Details of the US Federal Reserve's last meeting reveal divisions over how soon to reverse course on monetary policy, although the Fed appeared intent on completing a $600 billion bond-buying plan.
A few officials at the Fed's March 15 policy-setting meeting thought a stronger economy could warrant tightening monetary conditions this year, although others believed the Fed could maintain its ultra-loose stance beyond 2011, according to minutes of the meeting released on Tuesday said.
Similarly, some members of the Fed's policy panel thought the central bank should be prepared to cut short its bond purchases if growth quickened or inflation threatened to move higher. But several others did not anticipate any need for adjustments, the minutes said.
The split reflects the challenge the Fed faces in timing the withdrawal of its massive support for the US economy. The central bank cut overnight interest rates to near zero in December 2008 and then bought $1.7 trillion in mortgage-related and government debt. It launched its latest bond-buying plan in November.
Tightening US financial conditions too early could stifle a tentative economic recovery, while waiting too long could unleash a surge of inflation.
In a policy statement at the conclusion of its meeting on March 15, the Fed said the economy was on a firmer footing but that high unemployment and still-low inflation warranted continuing its support for the recovery.
Despite impatience among its ranks, top officials at the Fed have given no sign they intend to curb bond buying or move with any haste to tighter financial conditions.
In that regard, the Fed stands in contrast to other major central banks around the world, which are ready to raise borrowing costs to counter rising prices. The European Central Bank is expected to bump rates higher on Thursday.

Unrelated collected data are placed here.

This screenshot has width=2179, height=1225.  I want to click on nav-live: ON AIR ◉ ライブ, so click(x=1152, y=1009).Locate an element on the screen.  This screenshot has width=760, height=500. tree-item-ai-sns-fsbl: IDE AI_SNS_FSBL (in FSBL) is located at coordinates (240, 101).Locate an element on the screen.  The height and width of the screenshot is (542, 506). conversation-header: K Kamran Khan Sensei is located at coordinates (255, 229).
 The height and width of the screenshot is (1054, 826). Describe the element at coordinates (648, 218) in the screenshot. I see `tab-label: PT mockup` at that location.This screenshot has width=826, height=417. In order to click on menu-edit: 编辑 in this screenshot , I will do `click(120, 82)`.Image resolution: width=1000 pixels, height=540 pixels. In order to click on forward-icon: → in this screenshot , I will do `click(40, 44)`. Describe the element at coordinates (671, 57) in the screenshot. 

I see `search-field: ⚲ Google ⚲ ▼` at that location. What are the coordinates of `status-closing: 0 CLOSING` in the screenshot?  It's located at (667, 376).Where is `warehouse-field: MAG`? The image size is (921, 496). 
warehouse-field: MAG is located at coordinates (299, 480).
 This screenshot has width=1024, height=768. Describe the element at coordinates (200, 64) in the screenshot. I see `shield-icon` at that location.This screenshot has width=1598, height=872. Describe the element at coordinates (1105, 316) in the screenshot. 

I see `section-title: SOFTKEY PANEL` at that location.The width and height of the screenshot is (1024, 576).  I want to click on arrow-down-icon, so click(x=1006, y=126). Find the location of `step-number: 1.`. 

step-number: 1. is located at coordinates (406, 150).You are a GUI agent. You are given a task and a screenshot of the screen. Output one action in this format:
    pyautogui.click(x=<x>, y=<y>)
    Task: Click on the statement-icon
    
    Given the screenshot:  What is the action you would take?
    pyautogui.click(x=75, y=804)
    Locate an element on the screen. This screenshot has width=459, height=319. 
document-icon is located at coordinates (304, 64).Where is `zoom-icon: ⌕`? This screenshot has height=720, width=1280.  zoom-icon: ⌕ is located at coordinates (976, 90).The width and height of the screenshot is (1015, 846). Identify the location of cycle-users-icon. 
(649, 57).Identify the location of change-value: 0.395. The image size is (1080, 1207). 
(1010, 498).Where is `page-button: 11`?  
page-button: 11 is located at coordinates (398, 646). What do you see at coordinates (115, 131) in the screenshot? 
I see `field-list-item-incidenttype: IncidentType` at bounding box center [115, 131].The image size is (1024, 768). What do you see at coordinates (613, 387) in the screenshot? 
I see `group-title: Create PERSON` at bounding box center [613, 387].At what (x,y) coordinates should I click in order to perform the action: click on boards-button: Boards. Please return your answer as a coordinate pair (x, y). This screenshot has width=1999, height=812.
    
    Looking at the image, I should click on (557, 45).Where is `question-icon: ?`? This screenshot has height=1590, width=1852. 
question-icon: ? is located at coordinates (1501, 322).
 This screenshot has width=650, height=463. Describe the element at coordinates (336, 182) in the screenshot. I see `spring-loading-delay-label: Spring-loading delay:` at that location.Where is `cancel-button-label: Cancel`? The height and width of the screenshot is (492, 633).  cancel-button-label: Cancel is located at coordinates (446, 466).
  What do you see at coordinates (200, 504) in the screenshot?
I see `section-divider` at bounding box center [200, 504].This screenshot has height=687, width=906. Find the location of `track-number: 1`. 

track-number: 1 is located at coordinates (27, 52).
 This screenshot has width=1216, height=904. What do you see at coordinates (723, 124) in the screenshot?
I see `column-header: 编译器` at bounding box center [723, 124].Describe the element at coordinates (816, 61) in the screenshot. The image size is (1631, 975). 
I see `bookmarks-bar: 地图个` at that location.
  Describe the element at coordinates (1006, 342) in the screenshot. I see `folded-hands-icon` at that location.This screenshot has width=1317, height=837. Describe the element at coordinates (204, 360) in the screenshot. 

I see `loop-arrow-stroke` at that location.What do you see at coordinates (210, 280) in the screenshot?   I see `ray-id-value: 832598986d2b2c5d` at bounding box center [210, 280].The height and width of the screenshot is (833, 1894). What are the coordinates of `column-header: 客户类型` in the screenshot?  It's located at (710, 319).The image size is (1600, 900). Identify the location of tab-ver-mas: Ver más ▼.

The Fed meeting minutes showed officials increasingly concerned about a surge in energy and commodity prices and the possibility an inflationary psychology might take root.
They concluded that the current bout of higher inflation would be temporary, but vowed to keep a watchful eye on whether consumers and businesses were beginning to expect higher inflation in the future. Such expectations could become self-fulfilling if built into wage and price decisions.